Each of the dormitory‘s nine residential floors would have eight “houses,” with eight separate “suites” organized around a shared kitchen and living room. The top floor would include a one-acre yard with “social pods” and seating areas.

A typical residential floor plan at Munger Hall

In his resignation letter, McFadden called the design “unbearable from my perspective as an architect, parent and human being.”

“A large body of documented evidence shows that indoor environments with access to natural light, air and nature views improve both the physical and mental well-being of occupants,” he said. writing.

“Munger Hall’s design ignores this evidence and seems to take the position that it doesn’t matter.”

No other project “potentially more destructive to the campus”

McFadden said he left the committee because there was no opportunity to make any changes to the dorm’s design, according to the Santa Barbara Independent.

“The design has been described as 100% complete, approval has not been sought, no votes have been taken and no further submissions are planned or required,” he said.

“Yet in the nearly 15 years I have served as a consulting architect in the DRC, no project has come before the committee that is larger, more transformational, and potentially more destructive to the campus as a place than Munger Hall. “

McFadden also pointed out that the current largest single dormitory in the world, Bancroft Hall at the United States Naval Academy, houses only 4,000 students and is spread over multiple wings with more than 25 entrances.

American architecture critic Paul Goldberger, winner of the Pulitzer Prize, also uploaded the Munger Hall project, Tweeter: “If this report is true, this design is a grotesque and sick joke – a prison masquerading as a dormitory.”

“No, the design does not belong to billionaire donors,” he added. “How far UCSB has fallen since the days when it had architects like Charles Moore.”

Virtual windows to have a circadian rhythm control system

Munger, who designed the building, is the vice chairman of Warren Buffett’s Berkshire Hathaway conglomerate and has no formal training in architecture.

The detailed design of the UC Santa Barbara building is carried out by VTBS Architects, who is the reference architect of the project.

“This design emanates from Mr.
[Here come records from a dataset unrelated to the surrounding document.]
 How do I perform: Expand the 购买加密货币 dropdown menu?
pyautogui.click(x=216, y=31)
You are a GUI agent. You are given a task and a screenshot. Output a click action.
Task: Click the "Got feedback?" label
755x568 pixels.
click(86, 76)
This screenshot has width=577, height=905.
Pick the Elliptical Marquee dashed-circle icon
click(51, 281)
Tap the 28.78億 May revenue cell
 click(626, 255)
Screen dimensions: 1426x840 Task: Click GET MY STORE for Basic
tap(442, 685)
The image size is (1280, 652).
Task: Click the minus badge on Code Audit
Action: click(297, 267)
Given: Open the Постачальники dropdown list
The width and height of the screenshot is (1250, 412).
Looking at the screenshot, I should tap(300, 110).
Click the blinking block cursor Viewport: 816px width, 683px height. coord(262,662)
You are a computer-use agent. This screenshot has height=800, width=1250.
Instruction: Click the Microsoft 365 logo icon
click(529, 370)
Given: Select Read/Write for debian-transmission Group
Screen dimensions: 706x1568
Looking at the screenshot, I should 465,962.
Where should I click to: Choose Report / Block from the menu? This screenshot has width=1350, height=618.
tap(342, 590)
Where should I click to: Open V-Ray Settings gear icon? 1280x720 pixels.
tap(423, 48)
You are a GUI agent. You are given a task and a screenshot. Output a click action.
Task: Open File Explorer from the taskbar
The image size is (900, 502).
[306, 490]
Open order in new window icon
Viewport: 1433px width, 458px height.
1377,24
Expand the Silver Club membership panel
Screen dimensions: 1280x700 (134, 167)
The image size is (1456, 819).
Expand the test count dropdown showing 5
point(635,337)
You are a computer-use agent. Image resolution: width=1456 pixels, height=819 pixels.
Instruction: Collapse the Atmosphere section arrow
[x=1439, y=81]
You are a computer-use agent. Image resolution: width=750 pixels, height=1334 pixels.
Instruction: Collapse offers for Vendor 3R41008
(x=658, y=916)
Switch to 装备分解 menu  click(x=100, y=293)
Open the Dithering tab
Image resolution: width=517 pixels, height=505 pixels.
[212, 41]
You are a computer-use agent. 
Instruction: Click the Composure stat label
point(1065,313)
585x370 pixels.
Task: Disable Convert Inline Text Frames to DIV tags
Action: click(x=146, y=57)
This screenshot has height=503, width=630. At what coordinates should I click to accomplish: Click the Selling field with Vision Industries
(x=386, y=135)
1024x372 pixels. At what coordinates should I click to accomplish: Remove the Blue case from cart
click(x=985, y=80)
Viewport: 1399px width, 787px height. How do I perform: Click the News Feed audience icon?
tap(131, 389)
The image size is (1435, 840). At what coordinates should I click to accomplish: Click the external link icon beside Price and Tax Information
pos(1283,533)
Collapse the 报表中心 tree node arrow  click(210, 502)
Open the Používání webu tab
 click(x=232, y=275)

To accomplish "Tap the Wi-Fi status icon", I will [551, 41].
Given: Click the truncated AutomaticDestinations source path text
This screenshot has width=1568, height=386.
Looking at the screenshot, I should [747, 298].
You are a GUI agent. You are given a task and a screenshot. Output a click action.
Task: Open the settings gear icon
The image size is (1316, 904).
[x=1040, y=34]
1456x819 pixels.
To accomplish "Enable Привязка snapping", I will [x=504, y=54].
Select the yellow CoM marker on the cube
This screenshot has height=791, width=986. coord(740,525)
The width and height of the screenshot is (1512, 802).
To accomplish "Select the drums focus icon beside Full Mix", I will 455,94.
Munger’s research and iterative processes to design a transformational approach to student housing,” VTBS Architects, senior director of Navy F Banvard, told Dezeen VTBS Architects.

“While single occupancy rooms offer each student their private space, every effort has been made to encourage cohabitation and collaboration in student life. “

Munger Hall Dormitory
Single rooms and common area in Munger Hall

The lack of natural light inside the majority of student rooms was one of McFadden’s criticisms of the project, but Banvard believes this is unfounded.

“All single occupancy rooms have either a conventional window or a ‘virtual’ window,” he said.

“All virtual windows will have a fully programmed circadian rhythm control system to substantially reflect the light levels and color temperature of natural daylight.”

“Circadian rhythm lighting is already present in many types of buildings,” Banvard added. “All common areas and amenities, including the large rooms and kitchens in each home, have significant access to natural light.”

Munger has previously contributed buildings to other campuses, including Stanford and the University of Michigan.

The main image of Munger Hall is courtesy of the University of California, Santa Barbara.